7 de abril de 2007

Jeff


Acordei e pensava na vida, sem muita empolgação, quando ele me veio à mente.

Vi o sorriso largo que fazia par com olhos que também sorriam num rosto de menino, emoldurado por longos e encaracolados cabelos cor de chocolate ao leite, que do outro lado da mesa me olhava e tentava entabular uma conversa. Precisamos, literalmente, de tradutor e intérprete já que ele era um metaleiro de 16 anos e cheio de gírias e eu uma burguesinha de 20 anos que era proibida até de chamar os amigos por apelidos em casa e que curtia MPB. Universos mais distintos impossível. Porém nada foi capaz de impedir a atração que nos uniu desde o primeiro instante.

Mas contê-la eu consegui por um bom tempo. Afinal, ele era um guri e eu era uma mulher já feita, na minha cabeça de menina boba. Não havia uma única vez que chegando à casa da minha prima - onde nos conhecemos - que a campainha não tocasse logo depois e ele aparecesse como quem não quisesse nada dizendo meu nome daquele jeito que, até hoje, ninguém mais foi capaz de copiar. Com o tempo ele diminuiu as gírias e eu passei a dominá-las um pouco mais e então pudemos liberar o “pezão” da ingrata função de explicar-me o que ele dizia. Passávamos horas sentados na varanda, ou à mesa da cozinha, batendo papo.

Ficarmos a sós era perigoso, tanto que nenhum dos dois propunha nos encontrarmos fora dali.
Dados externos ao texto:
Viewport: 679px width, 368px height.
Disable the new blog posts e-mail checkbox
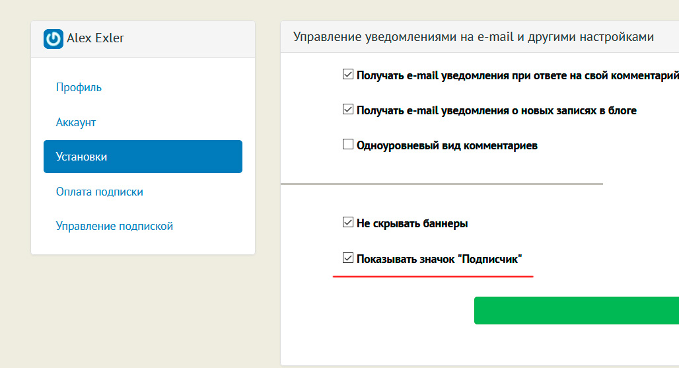[x=348, y=110]
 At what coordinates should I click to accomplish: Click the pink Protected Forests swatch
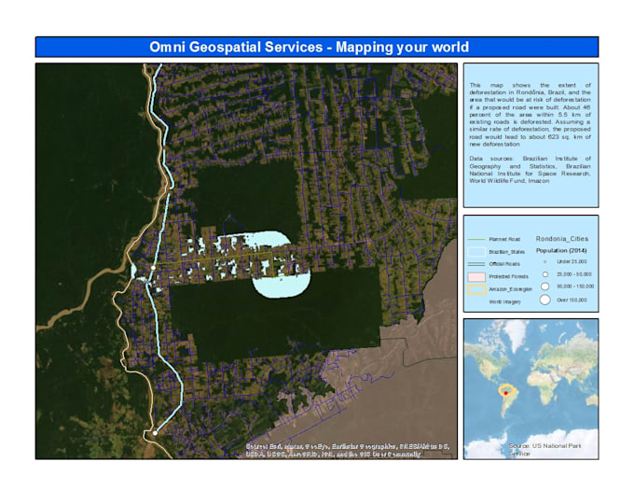point(476,277)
Ele tinha uma banda de hardycore, e o máximo que nos permitimos romper esse jamais pronunciado acordo mútuo de sempre estarmos num lugar que nos conteria por si só, foi o de eu ir ver um ou dois ensaios – sim, sofríveis! – ali na casa ao lado.

Mas teve um dia... Um dia no qual cheguei à casa da minha prima e o encontrei já na rua. Eu tinha ganhado um carro modelo esportivo que era o sonho de consumo de qualquer garoto e ele tinha acabado de tirar a carta. Nesse dia não resisti àqueles olhos que imploraram para que eu o deixasse dirigir. E como o carro era apenas um carro diante da possibilidade de fazê-lo feliz, saímos andando sem rumo pela cidade.

E comprovando que nosso “acordo” mudo tinha mesmo razão de ser, foi nesse mesmo dia, num dos faróis dessa metrópole arisca e mágica, que aconteceu nosso primeiro beijo quando virando-se para mim ele disse: “Como hoje é meu dia de sorte, vou arriscar conseguir outra coisa que sempre quis”... Nos beijamos tendo por música de fundo a sinfonia de buzinas que logo se iniciou, pois o farol abriu e fechou novamente antes que conseguíssemos nos desgrudar.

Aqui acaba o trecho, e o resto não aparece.